The JMS Broker is used extensively and we have been using it with great success - apart from we have one locking issue.

Basically we have:

- a single topic

- many persistent subscribers (running in their own thread - connecting via their own transacted session)

- each subscriber is making use of their own selector

- we are running the broker in a standalone mode (and not in a app server)

We are pretty confident that we are not running into a situation where the same session is being access by 2 different threads (something that the JMS Spec says can cause undefined behaviour or locking).

We have also checked for deadlocks and still no luck. We have increased the heap size and have been logging the memory use and we believe that to be ok too.
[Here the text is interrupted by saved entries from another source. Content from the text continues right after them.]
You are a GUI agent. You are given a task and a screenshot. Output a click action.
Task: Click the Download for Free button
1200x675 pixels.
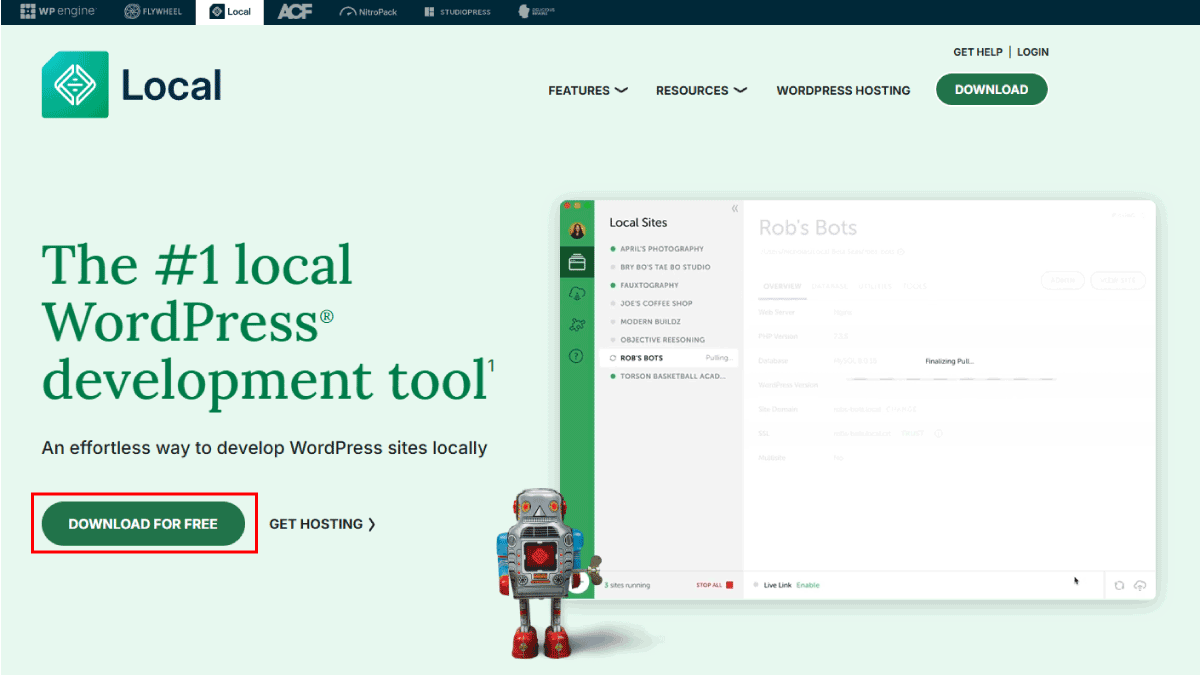(143, 524)
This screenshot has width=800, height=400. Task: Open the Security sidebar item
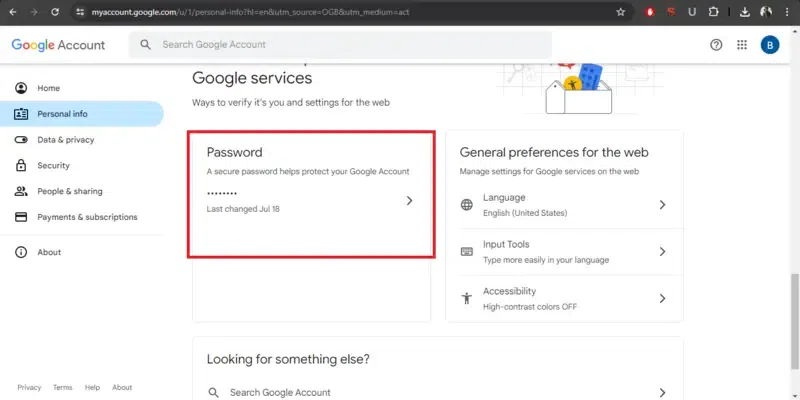53,166
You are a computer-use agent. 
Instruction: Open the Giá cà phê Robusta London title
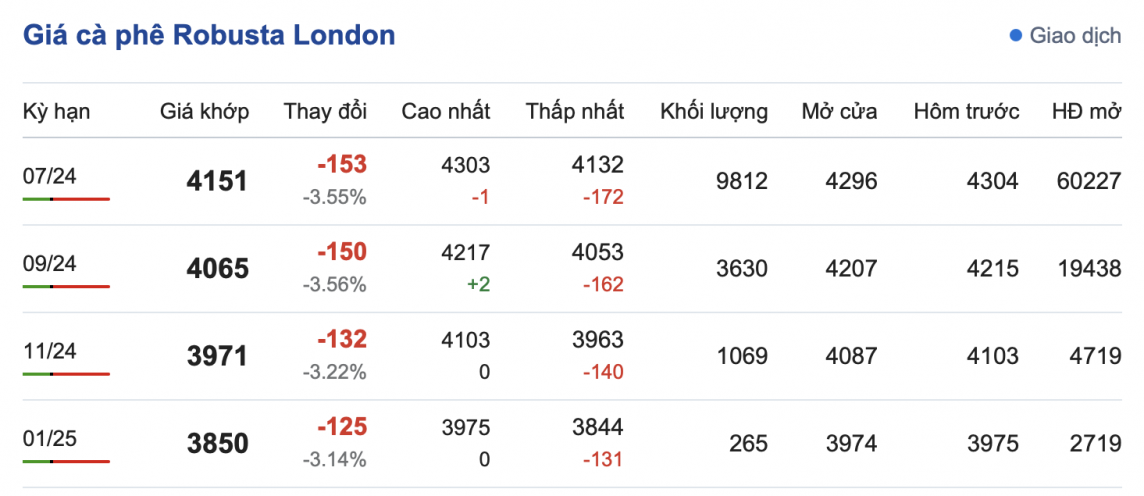pyautogui.click(x=209, y=35)
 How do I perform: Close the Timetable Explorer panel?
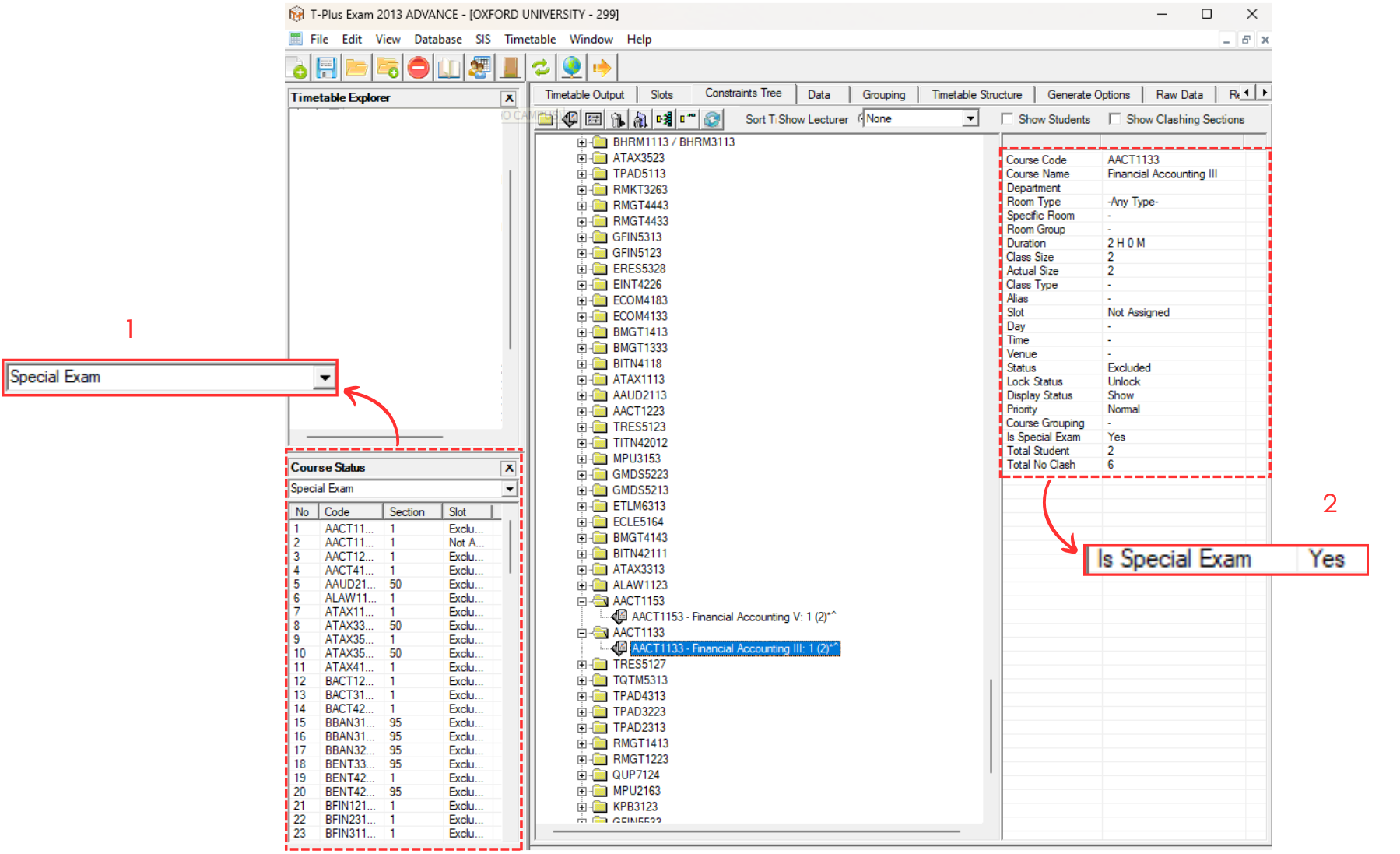coord(509,98)
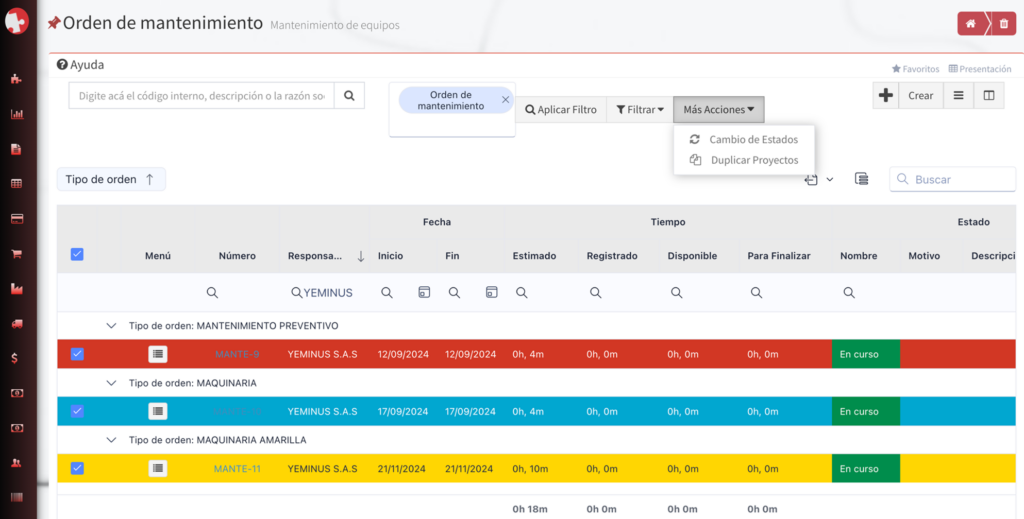Uncheck the MANTENIMIENTO PREVENTIVO row checkbox
The height and width of the screenshot is (519, 1024).
click(x=77, y=354)
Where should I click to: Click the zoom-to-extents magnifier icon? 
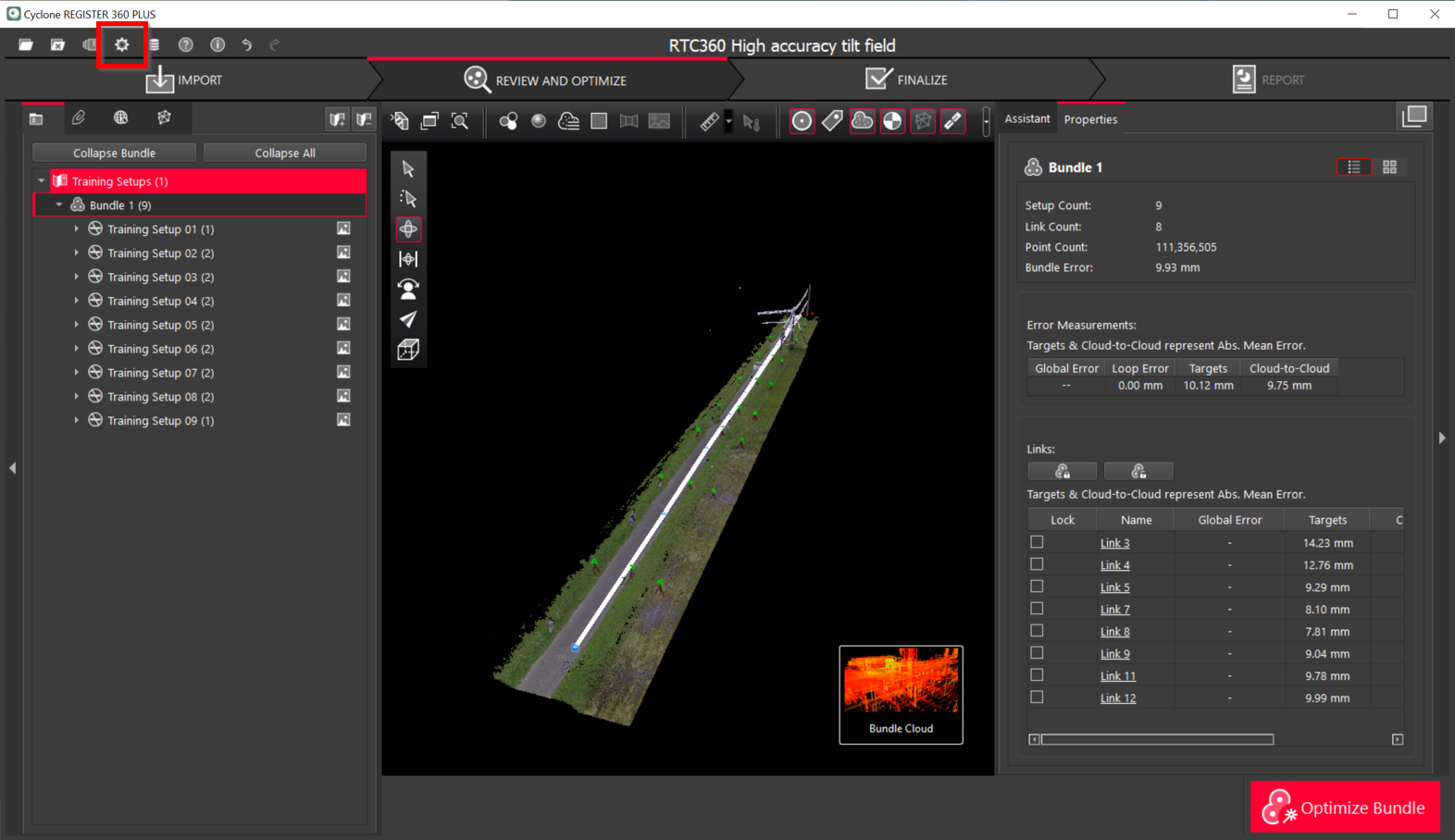coord(460,121)
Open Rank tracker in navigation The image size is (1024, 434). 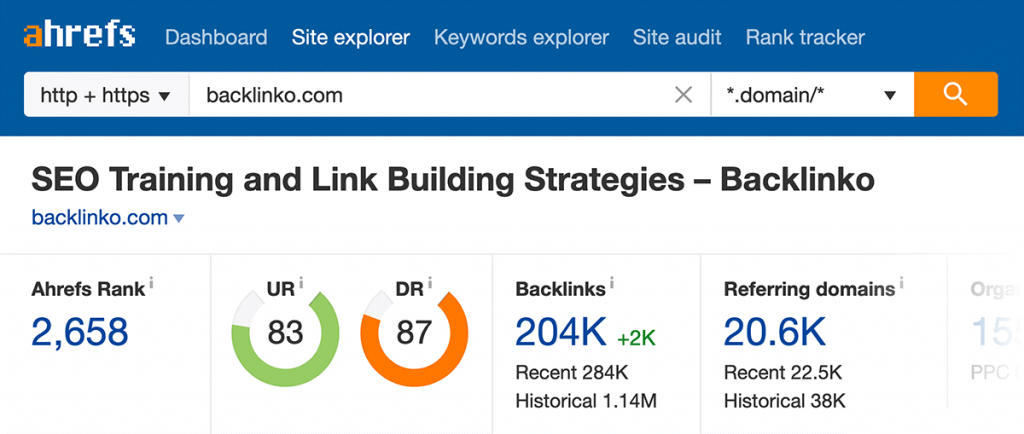805,38
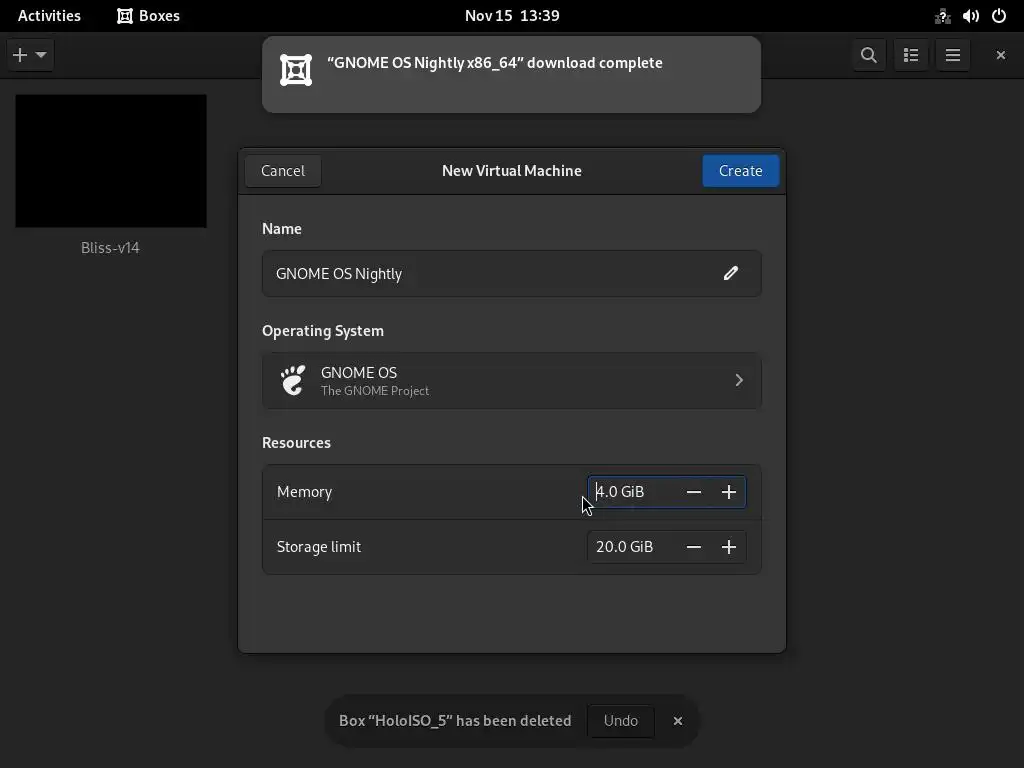The width and height of the screenshot is (1024, 768).
Task: Open the system power menu icon
Action: click(x=998, y=16)

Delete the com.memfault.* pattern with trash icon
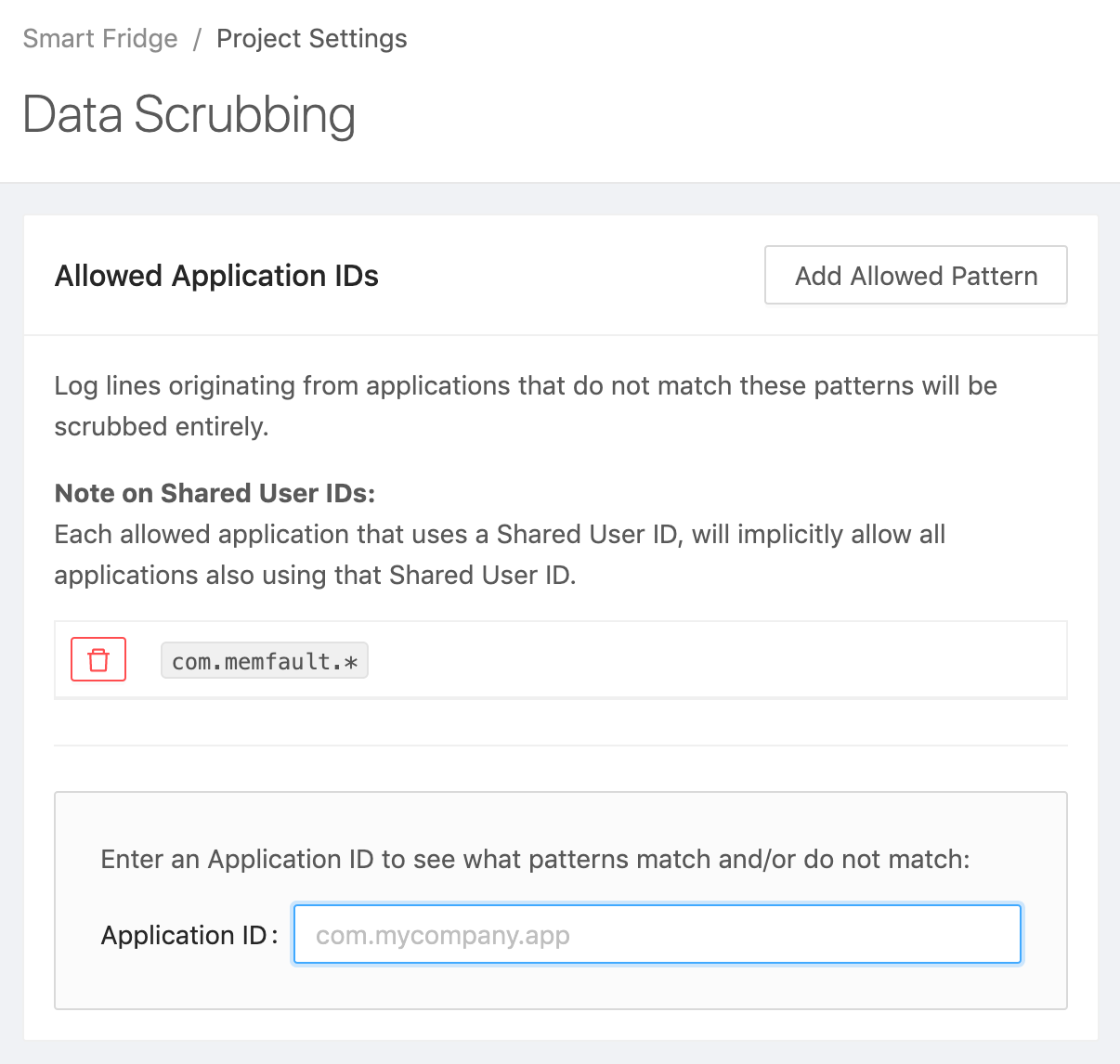point(98,660)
The conditions that seem to cause a problem (and cause the consumers to lockup) is when the following scenario shows up in the operational service:

- we are rolling back transactions on at least 1 subscriber... Due to the way the application works, the rolling back operation occurs at fixed times and can repeat . Therefore a number of subscribers (using selectors) could be rolling back to the same topic at approx the same time. We are using the receive and receive(wait) methods in the consumers

- The subscribers whose transactions are being rolled back generally have at least a few hundred messages in the topic (if < 100 or so the problem doesn't seem to occur).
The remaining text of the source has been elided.